━━━━━ Entries shown ━━━━━

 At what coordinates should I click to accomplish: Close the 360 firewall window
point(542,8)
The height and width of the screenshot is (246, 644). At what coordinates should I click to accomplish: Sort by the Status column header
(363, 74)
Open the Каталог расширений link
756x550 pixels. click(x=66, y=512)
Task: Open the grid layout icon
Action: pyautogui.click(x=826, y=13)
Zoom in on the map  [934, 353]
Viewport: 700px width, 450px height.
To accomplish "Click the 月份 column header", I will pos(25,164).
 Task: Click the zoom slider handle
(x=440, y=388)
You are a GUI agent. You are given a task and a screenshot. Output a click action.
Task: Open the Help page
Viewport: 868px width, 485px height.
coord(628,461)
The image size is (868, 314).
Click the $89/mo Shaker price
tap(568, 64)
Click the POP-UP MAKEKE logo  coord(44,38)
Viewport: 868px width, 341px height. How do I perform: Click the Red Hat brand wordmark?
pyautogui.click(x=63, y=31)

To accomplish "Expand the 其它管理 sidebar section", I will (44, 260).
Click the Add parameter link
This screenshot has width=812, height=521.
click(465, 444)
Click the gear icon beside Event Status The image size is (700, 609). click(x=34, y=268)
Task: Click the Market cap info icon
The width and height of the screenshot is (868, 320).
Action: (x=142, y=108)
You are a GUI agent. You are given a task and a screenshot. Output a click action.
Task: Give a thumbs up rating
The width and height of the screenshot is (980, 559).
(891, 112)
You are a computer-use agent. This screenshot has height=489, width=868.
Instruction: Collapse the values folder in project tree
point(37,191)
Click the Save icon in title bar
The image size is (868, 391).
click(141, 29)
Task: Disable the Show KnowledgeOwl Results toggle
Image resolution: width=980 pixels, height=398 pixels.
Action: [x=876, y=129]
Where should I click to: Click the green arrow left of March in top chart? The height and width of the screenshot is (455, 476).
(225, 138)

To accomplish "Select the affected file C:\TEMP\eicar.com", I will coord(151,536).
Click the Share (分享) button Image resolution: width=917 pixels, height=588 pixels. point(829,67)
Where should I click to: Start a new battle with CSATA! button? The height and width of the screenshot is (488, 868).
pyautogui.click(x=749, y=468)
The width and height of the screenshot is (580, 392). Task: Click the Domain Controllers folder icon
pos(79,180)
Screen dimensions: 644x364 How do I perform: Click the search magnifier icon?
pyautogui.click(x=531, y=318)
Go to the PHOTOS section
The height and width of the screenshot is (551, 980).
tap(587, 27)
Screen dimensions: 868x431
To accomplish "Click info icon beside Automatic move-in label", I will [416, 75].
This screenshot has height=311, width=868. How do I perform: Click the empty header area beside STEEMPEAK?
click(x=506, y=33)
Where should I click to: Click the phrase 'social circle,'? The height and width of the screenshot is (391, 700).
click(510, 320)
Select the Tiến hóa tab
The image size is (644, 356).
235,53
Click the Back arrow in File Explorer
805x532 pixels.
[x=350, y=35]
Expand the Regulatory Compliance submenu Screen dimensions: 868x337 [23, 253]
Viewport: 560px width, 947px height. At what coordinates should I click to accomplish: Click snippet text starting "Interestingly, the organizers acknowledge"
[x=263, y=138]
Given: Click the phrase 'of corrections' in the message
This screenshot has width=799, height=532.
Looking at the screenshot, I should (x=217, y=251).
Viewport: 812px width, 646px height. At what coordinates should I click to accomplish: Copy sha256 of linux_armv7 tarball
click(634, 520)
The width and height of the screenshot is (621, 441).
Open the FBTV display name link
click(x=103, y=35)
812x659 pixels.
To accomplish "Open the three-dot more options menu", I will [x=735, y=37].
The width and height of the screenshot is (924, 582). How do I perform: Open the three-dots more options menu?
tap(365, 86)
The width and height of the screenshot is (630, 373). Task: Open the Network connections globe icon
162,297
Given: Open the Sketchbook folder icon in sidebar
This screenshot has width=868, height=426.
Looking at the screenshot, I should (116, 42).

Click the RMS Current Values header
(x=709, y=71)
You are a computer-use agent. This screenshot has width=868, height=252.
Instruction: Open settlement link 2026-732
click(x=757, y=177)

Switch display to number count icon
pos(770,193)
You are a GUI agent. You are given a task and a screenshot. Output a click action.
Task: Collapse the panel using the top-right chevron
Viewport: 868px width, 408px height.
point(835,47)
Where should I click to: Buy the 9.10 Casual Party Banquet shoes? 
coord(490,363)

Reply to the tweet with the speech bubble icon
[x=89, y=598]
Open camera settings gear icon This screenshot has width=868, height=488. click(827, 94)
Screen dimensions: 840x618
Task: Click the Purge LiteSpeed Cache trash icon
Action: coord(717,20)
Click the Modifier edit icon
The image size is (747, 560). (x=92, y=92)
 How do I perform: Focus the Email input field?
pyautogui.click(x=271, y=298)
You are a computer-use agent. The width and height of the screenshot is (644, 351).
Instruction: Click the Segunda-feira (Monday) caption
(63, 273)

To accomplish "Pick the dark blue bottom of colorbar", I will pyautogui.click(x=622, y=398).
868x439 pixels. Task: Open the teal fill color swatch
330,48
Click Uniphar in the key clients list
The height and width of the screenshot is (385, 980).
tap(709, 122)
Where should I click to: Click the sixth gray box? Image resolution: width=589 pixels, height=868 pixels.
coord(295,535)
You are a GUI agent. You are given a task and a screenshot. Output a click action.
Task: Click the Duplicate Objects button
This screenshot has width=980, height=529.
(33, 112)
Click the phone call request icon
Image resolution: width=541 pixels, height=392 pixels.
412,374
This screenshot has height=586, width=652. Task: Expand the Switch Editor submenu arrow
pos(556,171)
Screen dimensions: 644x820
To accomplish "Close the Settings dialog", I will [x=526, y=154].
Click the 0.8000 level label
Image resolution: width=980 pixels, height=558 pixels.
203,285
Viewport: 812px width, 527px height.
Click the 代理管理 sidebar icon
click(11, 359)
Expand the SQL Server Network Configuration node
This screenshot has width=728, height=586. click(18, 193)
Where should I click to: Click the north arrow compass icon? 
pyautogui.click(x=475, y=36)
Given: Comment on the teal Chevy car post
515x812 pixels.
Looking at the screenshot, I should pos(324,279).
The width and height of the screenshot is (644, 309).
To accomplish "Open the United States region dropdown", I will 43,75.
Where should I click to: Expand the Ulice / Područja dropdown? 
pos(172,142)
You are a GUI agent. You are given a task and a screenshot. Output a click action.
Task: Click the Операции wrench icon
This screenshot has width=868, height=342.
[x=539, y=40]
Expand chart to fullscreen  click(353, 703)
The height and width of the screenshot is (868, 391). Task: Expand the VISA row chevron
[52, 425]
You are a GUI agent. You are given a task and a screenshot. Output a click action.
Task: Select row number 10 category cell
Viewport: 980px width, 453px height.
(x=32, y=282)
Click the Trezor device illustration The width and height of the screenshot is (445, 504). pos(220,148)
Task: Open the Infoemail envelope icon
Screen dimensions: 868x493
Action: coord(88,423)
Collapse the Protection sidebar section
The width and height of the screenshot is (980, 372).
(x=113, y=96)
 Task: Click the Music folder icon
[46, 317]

━━━━━

Please show every line of the material that contains the string "computer".

> **Exercise answer**:
You are a computer-use agent. This screenshot has height=489, width=868.
You are a computer-use agent. This screenshot has width=868, height=252.
You are a computer-use agent. The width and height of the screenshot is (644, 351).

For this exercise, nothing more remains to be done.